Pour l’instant, la plupart des habitants sont logés chez des amis ou de la famille. Ils ne savent pas s’ils recevront une aide financière pour reconstruire les maisons et s’inquiètent du cumul de traites à payer pour des biens qui n’étaient souvent pas terminés et pour le loyer d’un logement temporaire.

Charif Awadallah, méticuleux, détaille chaque ligne des documents concernant sa maison détruite, y compris l’ordre de démolition reçu moins de 72 heures avant l’intervention, sans pour autant comprendre ce qui lui est arrivé. « Nous avons reçu des documents contradictoires, de deux autorités israéliennes différentes, insiste-t-il. Ne savent-ils pas que nous sommes propriétaires du terrain ? »

Le village se situe en grande partie sur un territoire classifié « zone C », ce qui signifie qu’il est entièrement sous contrôle miliaire et civil israélien. Environ 60 % des terrains de Cisjordanie sont dans ce cas. Pour construire, il faut demander un permis aux autorités israéliennes. Sans le précieux sésame, les maisons sont considérées comme illégales et peuvent être détruites à tout moment.

Problème, ces documents sont quasiment impossibles à obtenir auprès des autorités israéliennes : lors d’une réunion à la Knesset, l’ambassadeur de l’Union européenne, Lars Faaborg-Andersen, a affirmé qu’Israël n’avait accordé qu’un seul permis de construire aux Palestiniens en 2014 et aucun en 2015. Il a ajouté que les Israéliens ont, eux, construit environ 1 500 logements par an en zone C ces dernières années.

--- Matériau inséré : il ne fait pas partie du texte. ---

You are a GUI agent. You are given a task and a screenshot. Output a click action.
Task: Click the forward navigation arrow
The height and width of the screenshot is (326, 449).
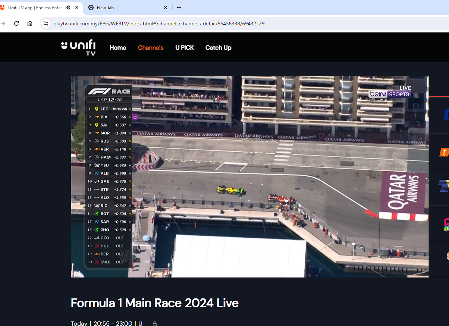(x=3, y=23)
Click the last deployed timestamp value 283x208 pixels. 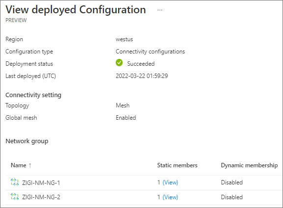tap(142, 76)
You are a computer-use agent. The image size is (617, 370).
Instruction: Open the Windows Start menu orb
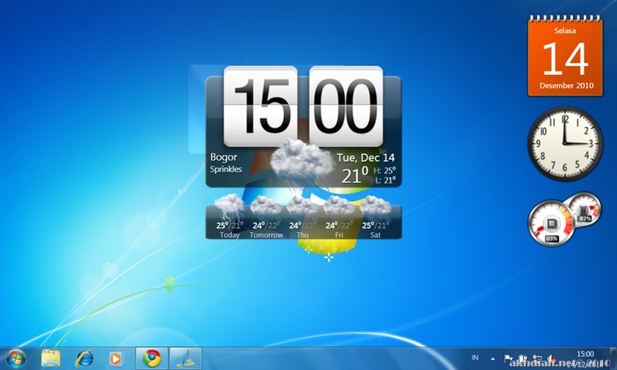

La représentante du bureau du Haut-Commissariat des droits de l’homme de l’ONU, Natalie Grove, évoque un « environnement hautement coercitif » dans ce périmètre de la Cisjordanie sous contrôle israélien. À ses yeux, les pressions des autorités pousseraient les Palestiniens à quitter la zone C. Elle qualifie cette politique de « transfert forcé », qui s’assimile à « une grande violation des conventions de Genève ».

Dans un rapport rendu public en juillet 2016 sur les démolitions en zone C, l’ONG israélienne des droits de l’homme B’Tselem recense 168 destructions d’habitations lors des six premiers mois de 2016, contre 125 pour toute l’année 2015. Soit les chiffres les plus élevés depuis dix ans, à l’exception de l’année 2013. « Ces démolitions font partie d’une politique israélienne plus large dans la zone C dont le but est de servir d’abord les intérêts israéliens », insiste Sarit Michaeli, porte-parole de l’ONG.

À Kalandia, situé à quelques kilomètres de Jérusalem, on envisage le pire : la destruction totale du village. « Les Israéliens veulent peut-être vider Kalandia car ils ont annoncé plusieurs fois qu’ils voulaient construire plus de colonies autour de Jérusalem », redoute Fadi, l’un des fils Awadallah.

Cette peur est largement diffusée dans d’autres localités palestiniennes, les images des maisons en ruines de Kalandia ayant fait la une des quotidiens nationaux. Pour le premier ministre palestinien, Rami Hamdallah, « le but des démolitions conduites par Israël est de déraciner le plus de Palestiniens possible, afin de faire davantage de place pour des colonies illégales ».